JEFFERSON CITY, Mo. (AP) - Little more than a week after a deadly tornado hit Joplin, Missouri utility regulators on Wednesday approved an $18.7 million rate increase for the electric company that serves the area.
The 4.7 percent rate increase granted to The Empire District Electric Co. was not related to the tornado damage, but was the result of a rate case that began last September. It largely reflects the cost of a new coal-fired power plant north of Kansas City in which Empire District has a 12 percent ownership stake.
"It absolutely is a horrible time in order to do this," acknowledged Kevin Gunn, chairman of the Missouri Public Service Commission which unanimously approved the rate hike. But he added, "The Public Service Commission felt compelled to do this" because representatives for the utility and consumers agreed to the rate increase and Joplin officials did not object.
The agreement calls for the rate increase to take effect as early as June 15. It will cost an additional $3.52 monthly for a residential customer who uses 1,000 kilowatt hours of electricity. Empire District originally sought a $36.5 million rate increase, which would have added $13.60 to the monthly bill of that typical residential customer.
Public Counsel Lewis Mills, who represents the interests of residential utility customers in state regulatory cases, said the agreement approved Wednesday was "a reasonable rate increase" that was the product of negotiations.
Empire District President-Elect Brad Beecher said in a written statement that "we fully realize the unfortunate timing of this announcement in light of the terrible devastation in Joplin from the tornado just a little over a week ago." But he added that the rate increase was intended to cover expenses from utility construction projects that began in 2005.

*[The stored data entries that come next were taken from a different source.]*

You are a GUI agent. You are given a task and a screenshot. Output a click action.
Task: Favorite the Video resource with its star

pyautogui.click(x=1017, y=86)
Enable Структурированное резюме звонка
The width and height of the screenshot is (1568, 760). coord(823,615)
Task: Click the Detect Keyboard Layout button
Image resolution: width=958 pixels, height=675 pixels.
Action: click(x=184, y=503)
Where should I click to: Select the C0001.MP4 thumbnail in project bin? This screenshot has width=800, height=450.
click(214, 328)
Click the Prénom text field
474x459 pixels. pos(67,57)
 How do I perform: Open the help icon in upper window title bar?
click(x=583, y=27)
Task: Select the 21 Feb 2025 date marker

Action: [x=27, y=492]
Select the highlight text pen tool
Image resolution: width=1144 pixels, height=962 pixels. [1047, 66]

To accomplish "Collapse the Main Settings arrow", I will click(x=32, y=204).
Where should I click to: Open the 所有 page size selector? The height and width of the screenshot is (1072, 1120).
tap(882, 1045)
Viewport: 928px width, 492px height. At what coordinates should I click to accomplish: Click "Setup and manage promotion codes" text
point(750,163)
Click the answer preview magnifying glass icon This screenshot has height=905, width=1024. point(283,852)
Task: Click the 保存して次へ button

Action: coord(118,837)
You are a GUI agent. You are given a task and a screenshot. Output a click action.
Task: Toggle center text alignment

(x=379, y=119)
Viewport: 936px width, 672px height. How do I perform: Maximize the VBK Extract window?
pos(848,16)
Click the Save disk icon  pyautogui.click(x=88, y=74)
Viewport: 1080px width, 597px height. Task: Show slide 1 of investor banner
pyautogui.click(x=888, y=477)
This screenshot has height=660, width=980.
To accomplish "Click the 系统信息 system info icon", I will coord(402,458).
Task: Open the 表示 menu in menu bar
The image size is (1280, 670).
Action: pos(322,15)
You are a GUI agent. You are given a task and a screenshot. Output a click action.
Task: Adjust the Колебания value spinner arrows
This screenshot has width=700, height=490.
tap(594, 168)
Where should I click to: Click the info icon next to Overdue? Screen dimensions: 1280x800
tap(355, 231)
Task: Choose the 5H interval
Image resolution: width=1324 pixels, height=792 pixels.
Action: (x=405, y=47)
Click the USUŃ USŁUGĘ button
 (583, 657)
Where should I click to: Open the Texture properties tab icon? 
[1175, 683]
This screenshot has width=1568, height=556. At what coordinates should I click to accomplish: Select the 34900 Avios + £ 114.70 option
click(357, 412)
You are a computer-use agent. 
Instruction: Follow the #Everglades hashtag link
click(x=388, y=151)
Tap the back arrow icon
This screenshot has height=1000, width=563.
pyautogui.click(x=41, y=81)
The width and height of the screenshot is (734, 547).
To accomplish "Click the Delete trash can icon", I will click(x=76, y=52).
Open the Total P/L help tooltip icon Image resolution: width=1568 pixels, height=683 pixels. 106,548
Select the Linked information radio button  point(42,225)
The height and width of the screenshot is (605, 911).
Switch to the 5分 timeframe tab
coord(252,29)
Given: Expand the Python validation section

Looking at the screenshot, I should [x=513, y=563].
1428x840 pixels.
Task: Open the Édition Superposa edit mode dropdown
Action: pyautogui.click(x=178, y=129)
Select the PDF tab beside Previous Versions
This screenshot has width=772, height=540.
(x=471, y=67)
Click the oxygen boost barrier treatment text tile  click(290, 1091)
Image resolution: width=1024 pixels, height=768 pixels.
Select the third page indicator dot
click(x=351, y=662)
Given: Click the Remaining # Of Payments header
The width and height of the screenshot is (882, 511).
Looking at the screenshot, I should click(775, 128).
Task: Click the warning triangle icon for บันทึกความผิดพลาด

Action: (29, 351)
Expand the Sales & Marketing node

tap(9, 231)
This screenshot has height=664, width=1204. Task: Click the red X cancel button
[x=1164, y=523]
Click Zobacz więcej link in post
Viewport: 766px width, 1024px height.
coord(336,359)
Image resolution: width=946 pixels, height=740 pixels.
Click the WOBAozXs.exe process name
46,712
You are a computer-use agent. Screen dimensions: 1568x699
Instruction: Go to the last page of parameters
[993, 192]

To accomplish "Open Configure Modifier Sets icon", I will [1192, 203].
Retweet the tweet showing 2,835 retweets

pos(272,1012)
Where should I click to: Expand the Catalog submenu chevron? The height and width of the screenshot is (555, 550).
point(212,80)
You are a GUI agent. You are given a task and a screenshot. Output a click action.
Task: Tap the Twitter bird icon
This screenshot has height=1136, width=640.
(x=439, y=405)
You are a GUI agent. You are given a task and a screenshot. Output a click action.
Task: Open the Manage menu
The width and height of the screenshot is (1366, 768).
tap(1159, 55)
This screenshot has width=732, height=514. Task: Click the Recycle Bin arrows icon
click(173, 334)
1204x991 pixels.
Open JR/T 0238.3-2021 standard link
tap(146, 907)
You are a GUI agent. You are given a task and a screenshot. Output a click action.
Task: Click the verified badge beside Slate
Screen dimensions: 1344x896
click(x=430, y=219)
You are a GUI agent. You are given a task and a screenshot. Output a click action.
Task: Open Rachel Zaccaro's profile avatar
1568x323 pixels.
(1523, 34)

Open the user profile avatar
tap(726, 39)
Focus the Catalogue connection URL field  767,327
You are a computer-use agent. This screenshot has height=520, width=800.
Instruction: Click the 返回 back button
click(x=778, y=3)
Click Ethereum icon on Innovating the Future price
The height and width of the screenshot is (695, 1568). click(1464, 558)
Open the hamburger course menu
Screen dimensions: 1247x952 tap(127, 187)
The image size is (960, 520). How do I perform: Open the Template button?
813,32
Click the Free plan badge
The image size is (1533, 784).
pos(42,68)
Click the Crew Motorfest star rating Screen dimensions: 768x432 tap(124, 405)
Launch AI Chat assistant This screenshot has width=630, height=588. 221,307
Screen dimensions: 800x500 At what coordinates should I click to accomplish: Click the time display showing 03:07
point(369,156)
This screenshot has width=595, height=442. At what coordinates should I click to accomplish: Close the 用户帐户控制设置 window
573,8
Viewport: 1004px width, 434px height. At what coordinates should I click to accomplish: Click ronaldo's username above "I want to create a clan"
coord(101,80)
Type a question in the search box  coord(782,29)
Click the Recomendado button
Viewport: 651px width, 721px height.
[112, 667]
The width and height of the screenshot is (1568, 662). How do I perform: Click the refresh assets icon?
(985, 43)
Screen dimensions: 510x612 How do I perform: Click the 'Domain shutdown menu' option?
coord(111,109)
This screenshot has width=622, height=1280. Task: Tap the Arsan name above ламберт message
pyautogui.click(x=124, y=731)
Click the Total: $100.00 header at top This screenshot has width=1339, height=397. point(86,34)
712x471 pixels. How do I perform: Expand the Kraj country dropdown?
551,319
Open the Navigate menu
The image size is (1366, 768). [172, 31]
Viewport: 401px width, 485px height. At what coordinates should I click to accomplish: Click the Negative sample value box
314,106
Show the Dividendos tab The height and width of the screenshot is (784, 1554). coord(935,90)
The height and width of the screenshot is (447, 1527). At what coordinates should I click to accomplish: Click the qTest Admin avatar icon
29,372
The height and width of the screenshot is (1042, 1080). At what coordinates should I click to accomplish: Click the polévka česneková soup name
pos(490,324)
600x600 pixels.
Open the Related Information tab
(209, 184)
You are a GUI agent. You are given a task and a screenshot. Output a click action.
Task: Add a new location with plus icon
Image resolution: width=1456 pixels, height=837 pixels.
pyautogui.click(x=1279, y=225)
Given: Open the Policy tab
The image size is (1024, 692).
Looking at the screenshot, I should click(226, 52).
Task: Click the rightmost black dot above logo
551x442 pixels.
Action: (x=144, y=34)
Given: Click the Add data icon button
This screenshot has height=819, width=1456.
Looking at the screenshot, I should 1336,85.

The May 22 tornado that hit Joplin was the nation's single deadliest twister in decades and destroyed about 8,000 buildings. Empire District has estimated that it caused $20 million to $30 million of damage to its infrastructure, wiping out 10-to-15 percent of its customers' electricity usage. Some of the infrastructure, such as a power substation that was destroyed, will be covered by insurance, said Empire District spokeswoman Amy Bass. But most of the power lines that run to homes and business will not be covered by insurance, she said.
Because of the tornado, the company already has suspended paying shareholder dividends for the remainder of the year. Empire District said it is exploring various ways of recovering costs from the tornado, including another potential rate increase in the future.
Gunn and Mills both said Wednesday that they expect Empire District will seek state approval to pass along some of its tornado-recovery costs to customers.